Léa Mysius poursuit, avec ce deuxième film, sa réflexion, son travail – je ne sais comment l’évoquer – sa poésie peut être ? autour des sens.
Son premier opus qui m’a tant plu sur le coup et marqué ensuite – Ava – mettait en scène une jeune fille sur le point de perdre la vue, qui se préparait à une vie dans le noir et vivait l’été le plus lumineux de son exixtence.
Ici, Léa Mysius, donne vie à une petite fille de 8 ans dotée d’un odorat surdéveloppé qui enferme dans des bocaux en verre les odeurs qui lui plaisent, l’intriguent le plus.
Ces cinq diables sont à la lisière du drame intimiste et du fantastique.
C’est une histoire familiale au sein de laquelle cette petite fille unique, harcelée à l’école, est le pilier central, le point névralgique. Cette petite fille, il y a tant à en dire. C’est Sally Dramé qui lui prête ses traits, et du haut de ses 11 ans, elle crève l’écran. Avec un naturel et une profondeur confondants.

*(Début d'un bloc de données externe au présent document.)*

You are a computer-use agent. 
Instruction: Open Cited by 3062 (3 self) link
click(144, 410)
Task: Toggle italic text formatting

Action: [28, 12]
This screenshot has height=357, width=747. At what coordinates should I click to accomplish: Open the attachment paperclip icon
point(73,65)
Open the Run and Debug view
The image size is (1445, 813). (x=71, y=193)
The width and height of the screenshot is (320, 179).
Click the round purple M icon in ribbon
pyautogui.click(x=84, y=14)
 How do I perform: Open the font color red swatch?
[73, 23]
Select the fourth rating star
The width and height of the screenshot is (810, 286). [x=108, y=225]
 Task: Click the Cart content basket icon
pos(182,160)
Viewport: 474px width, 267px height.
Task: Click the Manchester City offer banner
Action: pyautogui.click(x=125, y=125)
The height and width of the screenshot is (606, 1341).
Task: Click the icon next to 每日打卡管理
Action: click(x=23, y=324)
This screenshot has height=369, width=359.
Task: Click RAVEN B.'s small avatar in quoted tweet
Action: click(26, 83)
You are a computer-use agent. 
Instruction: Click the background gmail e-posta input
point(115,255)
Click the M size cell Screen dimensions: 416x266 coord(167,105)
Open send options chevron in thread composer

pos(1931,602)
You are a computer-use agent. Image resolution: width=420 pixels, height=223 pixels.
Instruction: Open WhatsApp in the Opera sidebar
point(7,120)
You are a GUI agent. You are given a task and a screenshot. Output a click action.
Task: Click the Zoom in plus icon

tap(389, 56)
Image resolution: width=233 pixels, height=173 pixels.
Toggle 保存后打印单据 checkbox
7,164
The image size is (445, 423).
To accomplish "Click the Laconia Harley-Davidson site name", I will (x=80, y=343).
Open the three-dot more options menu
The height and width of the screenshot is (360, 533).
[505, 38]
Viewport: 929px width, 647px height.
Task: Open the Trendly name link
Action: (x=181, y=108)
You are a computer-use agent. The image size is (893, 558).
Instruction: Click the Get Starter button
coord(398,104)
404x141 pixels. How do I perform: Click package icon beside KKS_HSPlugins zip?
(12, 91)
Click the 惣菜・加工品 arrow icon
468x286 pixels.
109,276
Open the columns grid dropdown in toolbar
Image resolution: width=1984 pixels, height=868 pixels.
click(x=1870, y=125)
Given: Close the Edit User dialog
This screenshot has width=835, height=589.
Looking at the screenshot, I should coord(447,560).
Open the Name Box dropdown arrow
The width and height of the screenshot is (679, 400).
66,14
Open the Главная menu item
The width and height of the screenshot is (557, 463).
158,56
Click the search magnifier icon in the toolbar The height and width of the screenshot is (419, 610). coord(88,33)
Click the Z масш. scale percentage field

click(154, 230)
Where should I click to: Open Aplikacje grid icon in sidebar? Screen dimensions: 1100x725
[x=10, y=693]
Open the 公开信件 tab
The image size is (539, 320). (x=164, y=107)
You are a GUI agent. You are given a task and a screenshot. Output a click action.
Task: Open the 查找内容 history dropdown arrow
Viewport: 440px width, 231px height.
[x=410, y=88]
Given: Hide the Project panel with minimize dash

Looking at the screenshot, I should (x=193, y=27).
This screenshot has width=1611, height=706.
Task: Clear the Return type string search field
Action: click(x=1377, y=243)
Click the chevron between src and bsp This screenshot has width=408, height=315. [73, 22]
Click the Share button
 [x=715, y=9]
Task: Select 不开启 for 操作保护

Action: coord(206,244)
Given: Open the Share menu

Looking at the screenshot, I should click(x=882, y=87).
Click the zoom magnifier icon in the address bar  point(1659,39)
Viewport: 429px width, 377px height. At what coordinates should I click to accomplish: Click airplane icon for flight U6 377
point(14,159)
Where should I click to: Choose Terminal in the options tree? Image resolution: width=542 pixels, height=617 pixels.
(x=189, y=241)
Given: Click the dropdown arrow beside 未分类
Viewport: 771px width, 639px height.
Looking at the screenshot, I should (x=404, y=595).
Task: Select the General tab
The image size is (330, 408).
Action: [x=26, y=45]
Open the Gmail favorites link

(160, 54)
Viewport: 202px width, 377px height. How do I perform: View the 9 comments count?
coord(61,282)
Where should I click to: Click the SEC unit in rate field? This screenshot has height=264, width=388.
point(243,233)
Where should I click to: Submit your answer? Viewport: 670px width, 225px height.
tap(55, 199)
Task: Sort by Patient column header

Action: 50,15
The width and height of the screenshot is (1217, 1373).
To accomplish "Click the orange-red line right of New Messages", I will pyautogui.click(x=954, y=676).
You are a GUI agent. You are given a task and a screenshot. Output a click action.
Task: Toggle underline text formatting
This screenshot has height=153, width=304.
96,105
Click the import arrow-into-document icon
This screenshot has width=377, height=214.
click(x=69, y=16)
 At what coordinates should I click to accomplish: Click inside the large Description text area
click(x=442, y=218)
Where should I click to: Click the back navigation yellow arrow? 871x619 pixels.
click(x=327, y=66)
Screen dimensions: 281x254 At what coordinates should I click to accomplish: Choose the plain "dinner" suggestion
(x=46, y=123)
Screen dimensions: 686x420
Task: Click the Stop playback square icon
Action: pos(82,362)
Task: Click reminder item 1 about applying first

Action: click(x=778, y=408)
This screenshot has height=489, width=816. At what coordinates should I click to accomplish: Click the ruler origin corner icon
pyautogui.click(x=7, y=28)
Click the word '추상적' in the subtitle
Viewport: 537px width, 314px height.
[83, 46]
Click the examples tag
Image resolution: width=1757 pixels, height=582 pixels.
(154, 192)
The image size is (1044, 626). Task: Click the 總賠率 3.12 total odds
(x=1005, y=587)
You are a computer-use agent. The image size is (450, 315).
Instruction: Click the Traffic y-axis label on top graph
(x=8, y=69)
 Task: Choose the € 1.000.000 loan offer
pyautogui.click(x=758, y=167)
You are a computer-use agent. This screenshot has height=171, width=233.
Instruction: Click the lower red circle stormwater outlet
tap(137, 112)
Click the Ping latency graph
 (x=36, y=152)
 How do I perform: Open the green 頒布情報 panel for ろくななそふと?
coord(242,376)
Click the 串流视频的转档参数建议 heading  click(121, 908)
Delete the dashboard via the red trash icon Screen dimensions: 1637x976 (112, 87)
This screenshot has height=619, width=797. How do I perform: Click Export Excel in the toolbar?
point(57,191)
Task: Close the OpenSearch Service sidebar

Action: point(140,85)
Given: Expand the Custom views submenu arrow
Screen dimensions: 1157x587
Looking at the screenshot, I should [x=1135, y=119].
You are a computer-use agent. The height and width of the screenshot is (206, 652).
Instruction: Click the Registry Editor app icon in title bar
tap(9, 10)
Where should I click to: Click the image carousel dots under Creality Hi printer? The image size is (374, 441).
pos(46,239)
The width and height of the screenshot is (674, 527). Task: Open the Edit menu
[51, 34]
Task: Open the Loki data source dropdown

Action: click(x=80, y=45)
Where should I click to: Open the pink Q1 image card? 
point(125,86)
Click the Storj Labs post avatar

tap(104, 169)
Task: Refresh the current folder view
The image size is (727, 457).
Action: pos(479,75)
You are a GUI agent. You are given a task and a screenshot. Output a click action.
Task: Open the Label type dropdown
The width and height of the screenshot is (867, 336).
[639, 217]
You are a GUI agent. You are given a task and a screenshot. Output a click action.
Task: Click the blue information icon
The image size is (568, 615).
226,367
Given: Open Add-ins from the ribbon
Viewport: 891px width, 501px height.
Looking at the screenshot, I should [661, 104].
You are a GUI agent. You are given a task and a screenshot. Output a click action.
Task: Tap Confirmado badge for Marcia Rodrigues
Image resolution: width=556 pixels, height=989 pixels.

Il faut la voir évoluer dans ce rôle somme toute difficile à appréhender tant il est le pivot de toute l’histoire. Elle est merveilleuse et au même titre que Noée Abita qui m’avait stupéfaite dans la peau de cette Ava, Sally me hantera pour longtemps dans les habits de cette petite Vicky pleine de verve, de curiosité, pleine d’un véritable regard posé sur son entourage, pleine d’amour, capable à elle seule de sceller des liens enfouis, perdus, refoulés et de sceller à nouveau les liens de sa famille.
Je ne veux pas trop en dire de ce conte brûlant et d’une puissance folle.
Léa Mysius confirme, s’il le fallait, son talent d’écriture – une base solide en soi – et parvient à donner vie à son propos, à son film. Le récit est parfaitement rythmé et les informations nous parviennent au compte goute, en filigrane. La réal nous invite à pénétrer dans son film, qui est un univers à lui tout seul. Je ne sais quels mots utiliser pour dire cela, car c’est de l’ordre du ressenti et il est, par nature, impossible de mettre des mots sur un ressenti (ça se ressent à l’intérieur et les mots sont alors banals et inadéquats) mais je veux dire la puissance que cette réalisatrice met dans son cinéma, elle même sans doute n’en a pas conscience. Je crois que la passion, l’amour ou tout autre sentiment se fait ressentir lorsque l’on met vraiment le coeur à l’ouvrage comme on dit. Je crois que c’est de cet acabit. La pellicule vibre.
Il y a tout à la fois de la douceur (dans la relation mère fille), de l’ennui (dans la relation de couple), de la tension (dans la relation entre belles soeurs), du ressentiment (dans la relation entre collègues) mais ce qui rôde tout autour de cela, c’est en fait de l’amour, un amour incandescent qui ne dit pas son nom qui n’a jamais vraiment pu vivre au grand jour. Un amour enfoui, sous jacent qui soudain alors, rejaillit.
Tout cela est dit, montré, illustré avec une telle présence, un tel vibrato que j’en ai été émue aux larmes.
Dans une toute récente interview donnée au Monde, Isabelle Huppert qui est sans doute l’une des plus grandes actrices au monde dit qu’elle se voit plus incarner « des états » plutôt que des personnages. Je saisis son point qui se prête tout à fait à ce film. Il émane ainsi quelque chose de vrai, de marquant. Un souffle de vie. Et c’est toujours fort de percevoir cela au cinéma.